John Fox, MD, MHA, associate chief medical officer at Priority Health
I think when people think of clinical pathways, they think of drug pathways. But more broadly, I think of pathways as starting at the time of diagnosis, through the time when the patient decisions (treatment decisions) are made, up until the time when patients no longer continue treatment. So, in the diagnostic pathway, we think about what types of tests need to be done to optimize the treatment for that patient—to personalize the treatment. And that can eliminate the choice of drugs that don’t make a difference and that only expose patients to the harm without any clinical benefit.
On the clinical drug choice, certainly, I think pathways have a lot of different ways where they impact patient outcomes. First, when you’re choosing from one of a few regimens, versus one of many, it really reduces the risks of side effects and complications from the drug administration. In fact, in our pathways program, the people most satisfied were the infusion nurses because they have to know about fewer regimens and fewer toxicities. But pathways can also reduce the cost associated with cancer treatment, because we eliminate therapies that are not evidence-based and have no additional value to the patient. They don’t fulfill the “Triple Aim” of improving the patient experience and improving outcomes, or reducing costs.

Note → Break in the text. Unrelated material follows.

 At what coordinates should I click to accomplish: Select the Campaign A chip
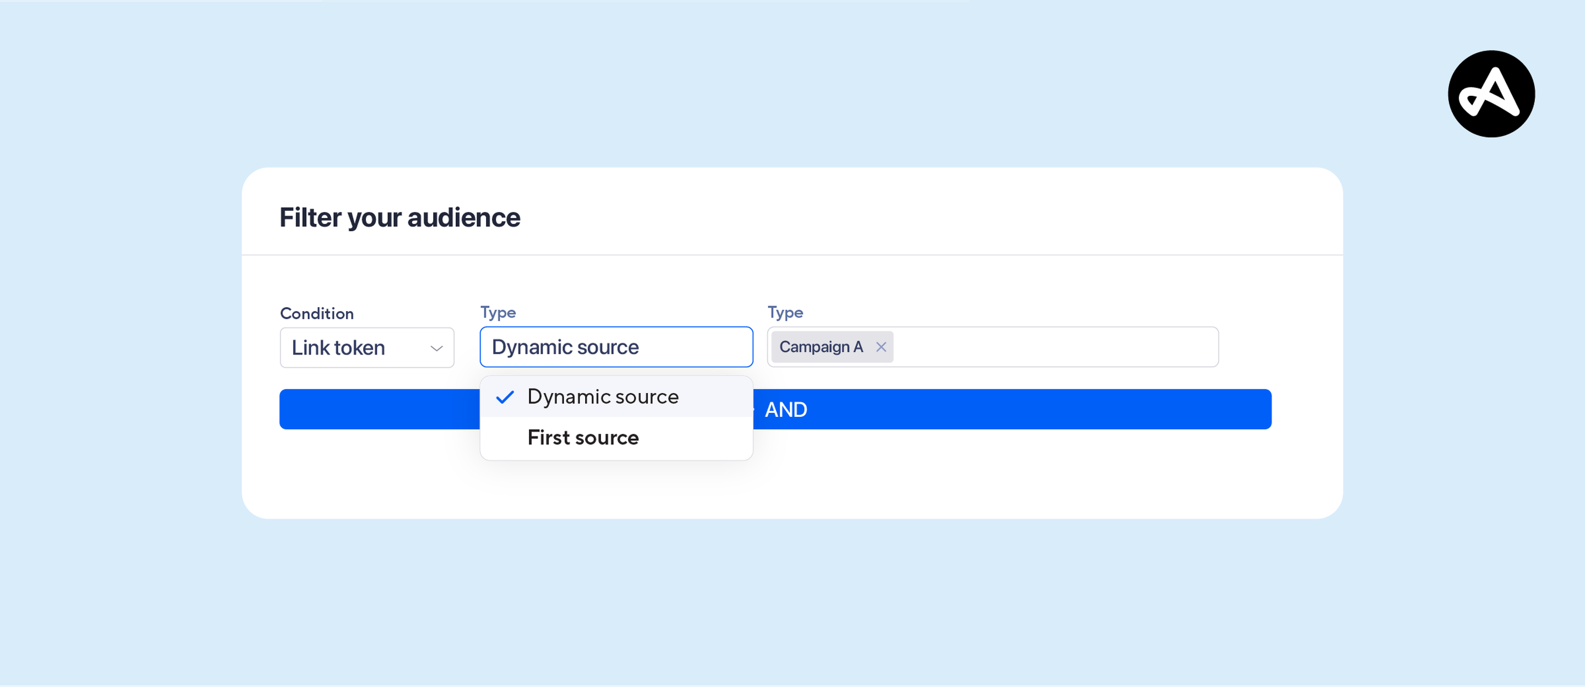pyautogui.click(x=821, y=347)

And then, finally, I think pathways (full-fledged pathways), improve outcomes, because we consider the patient’s goals and preferences for care. We don’t continue chemotherapy when the patient’s preferences dictate that they just want to be kept comfortable with palliative or hospice care.
Creating incentives around pathways is a real challenge. Currently, physicians have an incentive to, perhaps, give more expensive therapies, because they make money off those therapies. Less expensive therapies may put a provider in an ethical compromising position, because they’re being incentivized to use less costly therapies because they keep the difference between the cost of the drug and what they get paid. So, our preference is to simply not have incentives at all, other than to make sure that the providers are using evidence-based care that all would agree constitute the standard.
There’s a lot of discussion, these days, about site of care. Cancer care may be an exception where there aren’t a lot of choices. In metropolitan areas, there may be, but in many of the areas that our health plan serves, there aren’t choices. There’s a single oncology practice that may be based at a facility, a hospital, or in private practice. It’s very difficult for us to create incentives around moving to a different site of care unless we’re willing to force patients to switch providers, which is not a good play, in my opinion.